To fill this gap, we launched a gendered assessment on public policies and ADM systems—the first of its kind in Costa Rica. Our analysis found that while most policies reviewed include sex-disaggregated data (86 percent) and nearly all recognize differences between genders in their assessments (93 percent), only 57 percent go further to explore the unique needs and experiences of different groups of women. None of the policies fully identified the barriers women face or offered clear strategies to address them. These gaps risk being replicated by automated systems that rely on biased policy data.

As a result, our assessment calls for a more integrated, gender-sensitive approach in policies and ADM systems to ensure that new technologies actively promote equity rather than reinforce discrimination. This includes applying gender-sensitive evaluation instruments, ensuring algorithm transparency, using diverse and representative data to reduce bias, establishing standards and accountability mechanisms, providing training on gender equality for developers and policy-makers, and ensuring meaningful inclusion of women and gender minorities in all phases of design, implementation, and evaluation.

The Importance of a Gendered Lens of Government

Throughout the project, we faced significant challenges: a lack of local examples to guide us, limited available information, victims’ fear of participating, and the need to adapt complex tools to local realities.
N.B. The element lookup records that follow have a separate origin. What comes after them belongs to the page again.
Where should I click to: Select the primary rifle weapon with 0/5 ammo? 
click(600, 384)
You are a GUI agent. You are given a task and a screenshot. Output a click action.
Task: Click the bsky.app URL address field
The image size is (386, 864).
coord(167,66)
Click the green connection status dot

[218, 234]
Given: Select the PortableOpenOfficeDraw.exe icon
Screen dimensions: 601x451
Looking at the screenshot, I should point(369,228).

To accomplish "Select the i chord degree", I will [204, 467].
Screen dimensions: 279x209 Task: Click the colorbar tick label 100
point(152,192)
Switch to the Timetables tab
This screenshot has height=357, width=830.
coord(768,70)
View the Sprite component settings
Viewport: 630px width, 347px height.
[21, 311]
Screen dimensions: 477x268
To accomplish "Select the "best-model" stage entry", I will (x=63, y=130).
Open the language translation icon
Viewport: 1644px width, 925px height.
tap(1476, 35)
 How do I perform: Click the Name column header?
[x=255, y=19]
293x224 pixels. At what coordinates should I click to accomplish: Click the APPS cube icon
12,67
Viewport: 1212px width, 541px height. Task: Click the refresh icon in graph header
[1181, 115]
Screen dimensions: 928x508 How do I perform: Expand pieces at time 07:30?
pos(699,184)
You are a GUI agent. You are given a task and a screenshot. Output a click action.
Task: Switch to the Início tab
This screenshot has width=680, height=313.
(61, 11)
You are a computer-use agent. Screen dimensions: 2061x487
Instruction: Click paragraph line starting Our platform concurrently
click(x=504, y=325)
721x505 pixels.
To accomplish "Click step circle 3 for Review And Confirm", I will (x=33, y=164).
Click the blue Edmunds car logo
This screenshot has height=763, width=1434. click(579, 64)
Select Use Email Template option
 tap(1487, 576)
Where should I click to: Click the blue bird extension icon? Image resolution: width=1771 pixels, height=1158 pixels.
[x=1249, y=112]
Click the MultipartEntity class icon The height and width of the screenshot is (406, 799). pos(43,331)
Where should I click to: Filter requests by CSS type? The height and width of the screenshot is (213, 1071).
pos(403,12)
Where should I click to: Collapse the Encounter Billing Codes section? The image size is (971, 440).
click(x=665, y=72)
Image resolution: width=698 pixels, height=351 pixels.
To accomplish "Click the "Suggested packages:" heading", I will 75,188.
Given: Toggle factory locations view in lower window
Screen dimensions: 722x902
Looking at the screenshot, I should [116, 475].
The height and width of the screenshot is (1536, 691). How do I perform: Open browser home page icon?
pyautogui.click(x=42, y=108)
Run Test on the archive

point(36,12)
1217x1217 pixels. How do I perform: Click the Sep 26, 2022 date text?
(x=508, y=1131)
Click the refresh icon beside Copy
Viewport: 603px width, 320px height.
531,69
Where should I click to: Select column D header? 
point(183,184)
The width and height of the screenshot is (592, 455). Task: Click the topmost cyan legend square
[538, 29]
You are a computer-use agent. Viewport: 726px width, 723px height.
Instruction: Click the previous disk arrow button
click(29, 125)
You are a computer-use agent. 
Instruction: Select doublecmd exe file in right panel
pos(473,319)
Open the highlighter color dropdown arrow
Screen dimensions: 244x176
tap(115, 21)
Nonetheless, we confirmed that open government provides a transformative framework to address these issues. Co-creation with diverse stakeholders, public consultation to encourage citizen participation, and the development of tools for transparency and accountability were key to our progress.

Above all, we reaffirmed that a gender lens must be a cross-cutting priority across public policy. This means directly including women’s voices, recognizing all forms of diversity, and building institutions sensitive to digital realities and the disproportionate impacts faced by women and gender minorities.

Ultimately, we produced concrete outputs for dissemination and implementation while prioritizing openness, participation, and inclusion to help build more just, equitable, and responsive institutions capable of meeting democracy’s urgent challenges. Our work reaffirms the importance of collaboration, adaptability, and the commitment of civil society organizations like ACCESA in building more democratic, open, and inclusive societies.

ACCESA is a Costa Rican civil society organization, member of the National Commission of Open State (Costa Rica’s OGP Multi-Stakeholder Forum), and an expert in open government and co-creation processes. Its main goal is to foster the development of an open, democratic, inclusive, and diverse society by promoting transparency, accountability, access to public interest information, and citizen participation.